* _REQUIRED TASKS_:
a) List every heading in the DYMISTA precautions text that begins with the words "Use in" and ends with a colon.
b) Reproduce the passage of the DYMISTA precautions text starting at "Genotoxicity: No studies" and ending at "of mutagenicity assays.".

The lowest dose of fluticasone propionate nasal spray that causes suppression of the HPA axis or effects on bone mineral density or growth retardation has not yet been established. However, the systemic bioavailability of fluticasone propionate is low (estimated at 1.26% using high doses), when given as fluticasone propionate nasal spray, and this limits the potential for such systemic side effects. Measurement of serum cortisol and 24-hour urinary cortisol in the clinical studies in adults did not suggest any HPA axis suppression with recommended doses. Studies of effects on the HPA axis in children have not been conducted.
Care must be taken while transferring patients from systemic steroid treatment to DYMISTA if there is any reason to suppose that their adrenal function is impaired.
Use of Cytochrome P450 3A4 Inhibitors: Care should be taken when co-administering known, strong CYP3A4 inhibitors, eg. ritonavir and ketoconazole, as there is potential for increased systemic exposure to fluticasone propionate. (see Interactions and Pharmacology: Pharmacokinetics: Metabolism under Actions).
Effect on Growth: Retardation of growth rate in children may occur with intranasal steroids, particularly at high doses prescribed for prolonged periods of time. (see Use in Children and Adolescents as follows).
Effects on Laboratory Tests: No effects are known.
Effects on Ability to Drive or Operate Machinery: Due to the potential occurrence of somnolence (see Somnolence as previously mentioned), patients using DYMISTA should be cautioned against engaging in hazardous occupations requiring complete mental alertness and motor coordination such as driving or operating machinery after administration of DYMISTA until they know how they react to the nasal spray. Caution is required if DYMISTA is used concomitantly with alcohol or other CNS depressants (see Somnolence as previously mentioned and Central Nervous System Depressants under Interactions).
Use in Patients with Renal Impairment: See Pharmacology: Pharmacokinetics: Special Populations: Renal Impairment under Actions.
Use in Patients with Hepatic Impairment: See Pharmacology: Pharmacokinetics: Special Populations: Hepatic Impairment under Actions.
Carcinogenicity: No studies of carcinogenicity were conducted with DYMISTA; however, studies are available for the individual active components, azelastine and fluticasone propionate.
Azelastine demonstrated no carcinogenic potential in mice and rats at dietary doses up to 25 and 30 mg/kg/day respectively.
No evidence of a tumorigenic effect was observed in either a 2-year study in rats receiving doses of fluticasone propionate up to 57 μg /kg/day by inhalation or in an 18-month study in mice receiving oral doses of fluticasone propionate up to 1 mg/kg/day.
Genotoxicity: No studies of genotoxicity were conducted with DYMISTA. However, studies are available for the individual active components, azelastine and fluticasone propionate.
Azelastine demonstrated no genotoxic potential in standard assays for gene mutations, chromosomal damage and DNA damage.
Fluticasone propionate has no mutagenic effect in vivo or in vitro. There was no evidence of a mutagenic potential in a standard battery of mutagenicity assays.
Effects on Fertility: See Use in Pregnancy & Lactation section for further information.
Use in Pregnancy: See Use in Pregnancy & Lactation section for further information.
Use in Lactation: See Use in Pregnancy & Lactation section for further information.
Use in Children and Adolescents: Safety and effectiveness of DYMISTA in pediatric patients below the age of 6 years have not been established.
Retardation of growth rate in children may occur with intranasal steroids, particularly at high doses prescribed for prolonged periods of time (see Effect on Growth as previously mentioned).
Use in the Elderly: (See Pharmacology: Pharmacokinetics: Special Populations: Age under Actions).

* _MATERIAL SHOWN_:
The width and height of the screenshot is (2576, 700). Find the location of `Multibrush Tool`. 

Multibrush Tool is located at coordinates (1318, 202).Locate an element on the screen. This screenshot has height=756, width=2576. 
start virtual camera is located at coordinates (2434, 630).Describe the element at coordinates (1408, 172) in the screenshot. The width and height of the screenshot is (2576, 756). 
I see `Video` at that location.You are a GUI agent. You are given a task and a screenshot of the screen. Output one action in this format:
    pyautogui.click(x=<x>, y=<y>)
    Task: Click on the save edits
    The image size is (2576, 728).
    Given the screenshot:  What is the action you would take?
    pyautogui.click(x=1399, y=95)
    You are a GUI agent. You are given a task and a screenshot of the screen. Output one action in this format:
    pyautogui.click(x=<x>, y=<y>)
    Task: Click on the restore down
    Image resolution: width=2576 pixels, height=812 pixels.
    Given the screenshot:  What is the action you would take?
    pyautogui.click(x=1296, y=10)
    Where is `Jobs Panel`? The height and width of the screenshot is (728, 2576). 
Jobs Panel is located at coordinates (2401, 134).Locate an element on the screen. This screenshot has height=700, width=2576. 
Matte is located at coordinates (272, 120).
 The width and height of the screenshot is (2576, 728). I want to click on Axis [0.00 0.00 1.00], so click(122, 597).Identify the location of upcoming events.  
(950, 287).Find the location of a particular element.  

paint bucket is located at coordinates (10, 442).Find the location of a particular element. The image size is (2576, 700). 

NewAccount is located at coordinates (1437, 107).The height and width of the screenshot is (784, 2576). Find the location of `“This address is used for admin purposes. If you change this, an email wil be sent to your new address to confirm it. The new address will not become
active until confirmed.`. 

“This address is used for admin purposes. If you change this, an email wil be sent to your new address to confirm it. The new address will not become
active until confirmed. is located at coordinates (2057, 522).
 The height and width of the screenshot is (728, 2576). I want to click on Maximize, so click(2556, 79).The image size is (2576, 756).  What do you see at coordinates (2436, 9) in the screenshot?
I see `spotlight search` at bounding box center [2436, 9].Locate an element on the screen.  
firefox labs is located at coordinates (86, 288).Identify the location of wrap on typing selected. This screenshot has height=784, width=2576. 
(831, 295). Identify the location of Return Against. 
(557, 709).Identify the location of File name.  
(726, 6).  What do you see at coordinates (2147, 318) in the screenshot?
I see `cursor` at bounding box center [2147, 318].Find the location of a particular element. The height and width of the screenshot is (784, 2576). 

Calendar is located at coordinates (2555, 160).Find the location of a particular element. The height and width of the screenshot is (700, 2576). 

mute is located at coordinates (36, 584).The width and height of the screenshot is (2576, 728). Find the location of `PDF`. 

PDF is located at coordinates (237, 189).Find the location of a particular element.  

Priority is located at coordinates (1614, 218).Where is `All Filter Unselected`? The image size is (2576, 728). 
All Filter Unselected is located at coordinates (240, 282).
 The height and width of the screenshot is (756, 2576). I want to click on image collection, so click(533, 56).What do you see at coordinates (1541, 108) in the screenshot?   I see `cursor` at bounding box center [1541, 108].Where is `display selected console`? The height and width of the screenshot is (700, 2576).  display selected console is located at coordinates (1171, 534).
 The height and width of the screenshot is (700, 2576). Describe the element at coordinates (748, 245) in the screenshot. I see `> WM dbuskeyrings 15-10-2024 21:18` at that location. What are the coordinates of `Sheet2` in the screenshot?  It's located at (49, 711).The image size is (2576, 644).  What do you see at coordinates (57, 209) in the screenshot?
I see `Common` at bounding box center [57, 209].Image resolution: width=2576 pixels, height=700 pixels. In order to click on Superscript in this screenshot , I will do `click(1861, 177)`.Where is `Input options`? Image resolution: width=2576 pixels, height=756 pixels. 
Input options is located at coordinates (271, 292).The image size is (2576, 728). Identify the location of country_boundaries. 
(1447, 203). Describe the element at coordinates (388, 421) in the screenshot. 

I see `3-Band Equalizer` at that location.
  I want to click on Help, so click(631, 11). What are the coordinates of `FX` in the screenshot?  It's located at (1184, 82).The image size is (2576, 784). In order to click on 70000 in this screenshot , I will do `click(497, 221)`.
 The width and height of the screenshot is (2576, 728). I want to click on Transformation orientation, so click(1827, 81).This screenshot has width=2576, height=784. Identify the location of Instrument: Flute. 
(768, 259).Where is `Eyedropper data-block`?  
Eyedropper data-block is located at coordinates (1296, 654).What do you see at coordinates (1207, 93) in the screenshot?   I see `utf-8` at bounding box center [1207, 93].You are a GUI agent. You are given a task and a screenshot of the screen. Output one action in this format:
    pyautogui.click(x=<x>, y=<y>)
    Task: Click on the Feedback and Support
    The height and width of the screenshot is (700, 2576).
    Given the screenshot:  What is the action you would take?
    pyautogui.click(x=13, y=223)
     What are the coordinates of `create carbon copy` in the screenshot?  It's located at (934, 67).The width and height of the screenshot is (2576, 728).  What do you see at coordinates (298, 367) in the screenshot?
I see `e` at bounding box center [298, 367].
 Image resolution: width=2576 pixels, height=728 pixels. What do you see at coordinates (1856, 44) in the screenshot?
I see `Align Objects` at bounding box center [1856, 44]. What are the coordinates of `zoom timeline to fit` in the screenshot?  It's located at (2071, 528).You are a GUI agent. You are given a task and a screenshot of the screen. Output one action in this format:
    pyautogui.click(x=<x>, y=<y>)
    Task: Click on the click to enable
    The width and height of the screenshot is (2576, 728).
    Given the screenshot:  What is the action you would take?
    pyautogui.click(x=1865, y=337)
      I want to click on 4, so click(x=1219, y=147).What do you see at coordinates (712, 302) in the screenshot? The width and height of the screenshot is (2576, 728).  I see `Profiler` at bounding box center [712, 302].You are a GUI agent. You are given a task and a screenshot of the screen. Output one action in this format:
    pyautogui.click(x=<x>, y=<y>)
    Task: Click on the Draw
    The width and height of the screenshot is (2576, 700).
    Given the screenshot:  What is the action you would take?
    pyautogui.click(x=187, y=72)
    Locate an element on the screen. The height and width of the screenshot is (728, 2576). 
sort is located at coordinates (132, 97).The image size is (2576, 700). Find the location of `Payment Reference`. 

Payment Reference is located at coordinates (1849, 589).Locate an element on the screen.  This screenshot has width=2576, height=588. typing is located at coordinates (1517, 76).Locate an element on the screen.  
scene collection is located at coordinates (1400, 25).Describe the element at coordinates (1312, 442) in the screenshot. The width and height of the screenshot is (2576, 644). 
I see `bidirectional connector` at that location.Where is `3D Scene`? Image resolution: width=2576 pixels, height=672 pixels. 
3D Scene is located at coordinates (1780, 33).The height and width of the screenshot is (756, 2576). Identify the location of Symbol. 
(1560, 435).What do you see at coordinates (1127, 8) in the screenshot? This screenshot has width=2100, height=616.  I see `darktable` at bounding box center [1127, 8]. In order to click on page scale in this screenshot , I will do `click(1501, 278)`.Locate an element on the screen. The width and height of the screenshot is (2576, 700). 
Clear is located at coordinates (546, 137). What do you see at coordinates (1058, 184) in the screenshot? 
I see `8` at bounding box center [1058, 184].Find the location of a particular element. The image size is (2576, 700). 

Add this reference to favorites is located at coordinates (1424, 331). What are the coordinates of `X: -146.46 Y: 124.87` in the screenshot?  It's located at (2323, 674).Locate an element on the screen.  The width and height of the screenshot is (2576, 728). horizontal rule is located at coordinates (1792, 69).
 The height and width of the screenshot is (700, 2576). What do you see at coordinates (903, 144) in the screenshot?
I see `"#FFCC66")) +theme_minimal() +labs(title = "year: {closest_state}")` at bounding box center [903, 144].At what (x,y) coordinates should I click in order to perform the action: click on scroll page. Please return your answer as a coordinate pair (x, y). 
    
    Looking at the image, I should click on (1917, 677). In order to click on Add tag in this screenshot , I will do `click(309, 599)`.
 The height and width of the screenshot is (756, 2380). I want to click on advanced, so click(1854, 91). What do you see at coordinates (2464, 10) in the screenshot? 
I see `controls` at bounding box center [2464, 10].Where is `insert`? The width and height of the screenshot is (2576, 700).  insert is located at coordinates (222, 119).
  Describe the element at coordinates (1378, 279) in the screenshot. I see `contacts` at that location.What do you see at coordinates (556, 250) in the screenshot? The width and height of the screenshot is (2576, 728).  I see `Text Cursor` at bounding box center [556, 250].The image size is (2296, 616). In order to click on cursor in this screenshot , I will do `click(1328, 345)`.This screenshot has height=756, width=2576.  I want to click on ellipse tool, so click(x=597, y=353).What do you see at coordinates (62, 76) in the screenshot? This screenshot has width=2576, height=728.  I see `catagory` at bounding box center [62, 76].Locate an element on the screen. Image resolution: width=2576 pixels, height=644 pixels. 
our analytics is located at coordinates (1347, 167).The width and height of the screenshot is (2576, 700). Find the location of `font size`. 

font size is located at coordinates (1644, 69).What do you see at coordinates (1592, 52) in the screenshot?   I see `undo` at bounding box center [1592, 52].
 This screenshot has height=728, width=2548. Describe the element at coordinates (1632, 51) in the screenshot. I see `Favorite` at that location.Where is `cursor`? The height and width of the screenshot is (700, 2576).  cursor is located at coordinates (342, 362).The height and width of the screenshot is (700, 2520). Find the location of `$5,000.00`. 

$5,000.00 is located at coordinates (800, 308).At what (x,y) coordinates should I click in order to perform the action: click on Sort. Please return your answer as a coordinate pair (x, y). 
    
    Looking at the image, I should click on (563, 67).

* _PROBLEM SOLUTIONS_:
a)
Use in Patients with Renal Impairment
Use in Patients with Hepatic Impairment
Use in Pregnancy
Use in Lactation
Use in Children and Adolescents
Use in the Elderly

b)
Genotoxicity: No studies of genotoxicity were conducted with DYMISTA. However, studies are available for the individual active components, azelastine and fluticasone propionate.
Azelastine demonstrated no genotoxic potential in standard assays for gene mutations, chromosomal damage and DNA damage.
Fluticasone propionate has no mutagenic effect in vivo or in vitro. There was no evidence of a mutagenic potential in a standard battery of mutagenicity assays.